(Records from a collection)
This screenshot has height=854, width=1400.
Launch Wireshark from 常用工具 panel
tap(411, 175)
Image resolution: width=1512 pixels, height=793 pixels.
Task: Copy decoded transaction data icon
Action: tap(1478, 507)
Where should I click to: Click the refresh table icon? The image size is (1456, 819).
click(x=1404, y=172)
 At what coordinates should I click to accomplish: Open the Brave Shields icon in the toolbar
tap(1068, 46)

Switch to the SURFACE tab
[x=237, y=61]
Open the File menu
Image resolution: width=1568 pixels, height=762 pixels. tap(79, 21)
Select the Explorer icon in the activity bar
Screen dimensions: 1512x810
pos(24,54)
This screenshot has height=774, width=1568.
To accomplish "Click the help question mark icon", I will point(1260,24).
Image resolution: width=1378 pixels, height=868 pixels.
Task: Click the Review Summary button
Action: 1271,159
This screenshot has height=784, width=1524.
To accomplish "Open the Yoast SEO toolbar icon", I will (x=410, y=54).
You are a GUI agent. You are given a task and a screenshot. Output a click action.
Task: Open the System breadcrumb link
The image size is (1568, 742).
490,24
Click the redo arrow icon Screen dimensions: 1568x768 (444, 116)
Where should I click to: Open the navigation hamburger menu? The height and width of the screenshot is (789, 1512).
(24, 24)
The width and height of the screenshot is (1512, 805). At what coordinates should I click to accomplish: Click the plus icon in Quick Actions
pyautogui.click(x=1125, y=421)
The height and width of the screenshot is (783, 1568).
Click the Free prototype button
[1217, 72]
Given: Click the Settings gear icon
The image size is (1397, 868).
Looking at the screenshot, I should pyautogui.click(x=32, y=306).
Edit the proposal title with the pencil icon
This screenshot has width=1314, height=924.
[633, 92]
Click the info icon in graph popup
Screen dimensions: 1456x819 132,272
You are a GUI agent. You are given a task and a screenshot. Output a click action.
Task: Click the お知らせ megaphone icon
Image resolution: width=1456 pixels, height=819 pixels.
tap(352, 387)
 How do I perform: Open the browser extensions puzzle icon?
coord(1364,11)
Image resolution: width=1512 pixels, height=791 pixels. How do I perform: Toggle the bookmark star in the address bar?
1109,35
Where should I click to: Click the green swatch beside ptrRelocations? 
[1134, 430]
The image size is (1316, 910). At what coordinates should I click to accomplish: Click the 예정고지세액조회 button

[Problem]
Repeat the entries exactly as they appear.

[Answer section]
This screenshot has height=854, width=1400.
Launch Wireshark from 常用工具 panel
tap(411, 175)
Image resolution: width=1512 pixels, height=793 pixels.
Task: Copy decoded transaction data icon
Action: tap(1478, 507)
Where should I click to: Click the refresh table icon? The image size is (1456, 819).
click(x=1404, y=172)
 At what coordinates should I click to accomplish: Open the Brave Shields icon in the toolbar
tap(1068, 46)

Switch to the SURFACE tab
[x=237, y=61]
Open the File menu
Image resolution: width=1568 pixels, height=762 pixels. tap(79, 21)
Select the Explorer icon in the activity bar
Screen dimensions: 1512x810
pos(24,54)
This screenshot has height=774, width=1568.
To accomplish "Click the help question mark icon", I will point(1260,24).
Image resolution: width=1378 pixels, height=868 pixels.
Task: Click the Review Summary button
Action: 1271,159
This screenshot has height=784, width=1524.
To accomplish "Open the Yoast SEO toolbar icon", I will (x=410, y=54).
You are a GUI agent. You are given a task and a screenshot. Output a click action.
Task: Open the System breadcrumb link
The image size is (1568, 742).
490,24
Click the redo arrow icon Screen dimensions: 1568x768 (444, 116)
Where should I click to: Open the navigation hamburger menu? The height and width of the screenshot is (789, 1512).
(24, 24)
The width and height of the screenshot is (1512, 805). At what coordinates should I click to accomplish: Click the plus icon in Quick Actions
pyautogui.click(x=1125, y=421)
The height and width of the screenshot is (783, 1568).
Click the Free prototype button
[1217, 72]
Given: Click the Settings gear icon
The image size is (1397, 868).
Looking at the screenshot, I should pyautogui.click(x=32, y=306).
Edit the proposal title with the pencil icon
This screenshot has width=1314, height=924.
[633, 92]
Click the info icon in graph popup
Screen dimensions: 1456x819 132,272
You are a GUI agent. You are given a task and a screenshot. Output a click action.
Task: Click the お知らせ megaphone icon
Image resolution: width=1456 pixels, height=819 pixels.
tap(352, 387)
 How do I perform: Open the browser extensions puzzle icon?
coord(1364,11)
Image resolution: width=1512 pixels, height=791 pixels. How do I perform: Toggle the bookmark star in the address bar?
1109,35
Where should I click to: Click the green swatch beside ptrRelocations? 
[1134, 430]
The image size is (1316, 910). At what coordinates should I click to accomplish: Click the 예정고지세액조회 button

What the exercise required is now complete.